The biodegradable polymer PLA that the present invention selects for use, PLGA, PLCG and PLG all can be degraded to nontoxic small-molecule substances such as lactic acid, hydroxyacetic acid in vivo, these materials have been widely used in surgical sewing thread, orthopaedics gains public acceptance with fields such as nail, its safety and excellent drug controlled-release effect.Biocompatibility amphiphilic solvent NMP, Glycofurol, TEC and ATEC that the present invention selects for use all have excellent biological compatibility, toxicity is extremely low, and biodegradable polymer such as PLGA are dissolved in can form stable gel solution that is used for medicine carrying or suspension in these solvents.

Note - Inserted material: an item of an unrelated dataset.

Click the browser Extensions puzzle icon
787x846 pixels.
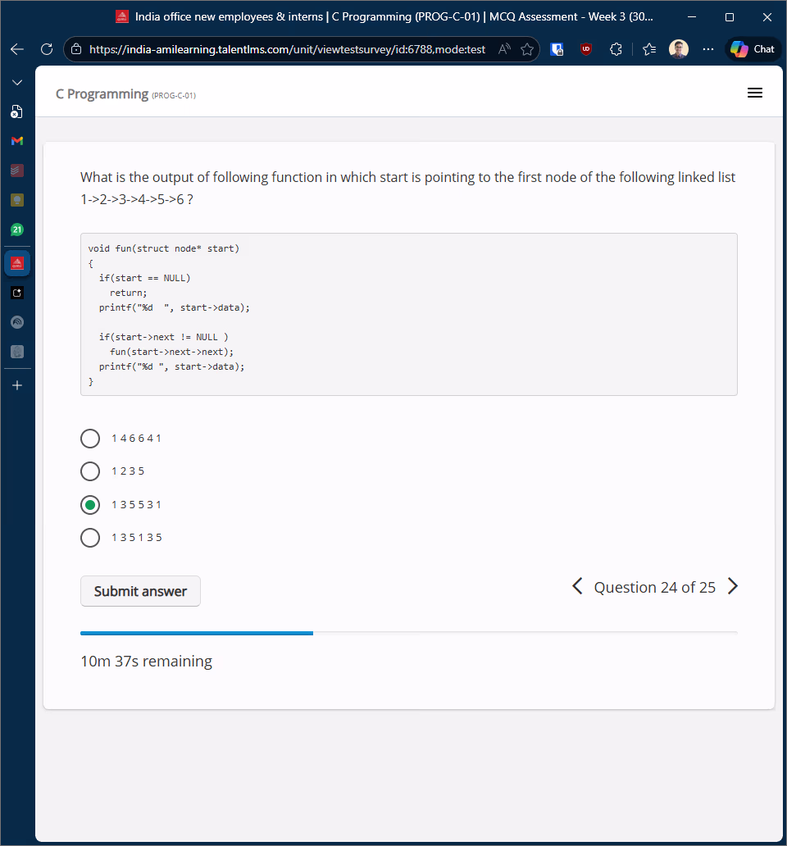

The present invention discovers that the rate of release that influences risperidone sustained-release gel injection and the key factor of persistent period are: the molecular weight size of monomeric mass ratio and biodegradable polymer in the mass ratio of biodegradable polymer and biocompatible solvent, the biodegradable polymer.Telomerized polymer and solvent quality are than the rate of release that can control risperidone, polymer and solvent quality are mixed than in the scope of 1-7: 3-9 in the sustained-release gel injection of the present invention, can form the gel of different viscosities, especially at 4-5.5: during 4.5-6, risperidone sustained-release gel injection of the present invention more can satisfy the requirement of risperidone clinical treatment.Each monomeric quality is than the degradation speed of appreciable impact polymer in the polyesters biological degradation polyalcohol, thereby control principal agent risperidone continues time of discharging, and usually, the higher depolymerization speed of hydroxyacetic acid or glycolide monomer content is very fast.Simultaneously, the molecular weight of polymer also is the key factor of control risperidone rate of release.Preferred polyester class biological degradation polyalcohol molecular weight ranges of the present invention is 5000~100000 dalton, and the polymer in this scope can guarantee that the principal agent risperidone discharges fully in reasonable time.
Determine finally that through the screening of a large amount of inside and outside release tests the mass ratio of preferred risperidone of the present invention and biodegradable polymer and biocompatible solvent sum is 1: 11-18; Each preferred proportion of biodegradable polymer and biocompatible solvent is: the mass ratio of biodegradable polymer and biocompatible solvent is 4-5.5: 4.5-6, lactic acid and hydroxyacetic acid monomer mass ratio are that lactide and glycolide monomer mass ratio are 20: 80~80: 20 in 20: 80~80: 20, PLCG among the PLGA, and the biodegradable polymer molecular weight is 5000-100000 dalton.The risperidone sustained-release gel injection that makes on this basis can obtain the preparation of different release times and release concentration according to the needs of actual clinical, and rate of release is stable.
Though the present invention and prior art risperidone injectable microsphere all are the effects that obtains medicament slow release by biodegradable polymer,, the technical scheme of the present invention and microsphere is very different.Prior art must be by complexity technology the microsphere polymer of bag medicine carrying thing is prepared into particle diameter number micron to tens of microns spheroid, need be scattered in during injection in the specific diluent, single small microsphere enters in the body by the pin hole injection; The present invention then be medicine and polymer dissolution in the solvent of safety non-toxic, whole pharmaceutical composition is to be injected in the body by pin hole with polymer solution or suspension, so, can not cause pin hole to block.
Risperidone sustained-release gel injection preparation of compositions of the present invention is earlier polymer dissolution to be formed polymer solution in solvent, again the risperidone dissolving or be suspended in wherein; Also can earlier risperidone be dissolved or be suspended in the solvent, again dissolve polymer; Under aseptic condition, carry out fill.Above-mentioned drug-carrying polymer solution injects in the body, and two solvophilics and body fluid exchange, and polymer precipitation is got off, and become gel.Because preparation process of the present invention only relates to mixing and two steps of fill under the sterile production condition, omitted the step of polymer formation microsphere and two technical sophistications of microsphere bag medicine carrying thing, therefore, preparation technology of the present invention is simply many with respect to the preparation technology of prior art or commercially available risperidone long-acting injection microsphere, the Quality Control factor that involves still less, the final products yield is higher, and production cost is low, easy realization of industrialization.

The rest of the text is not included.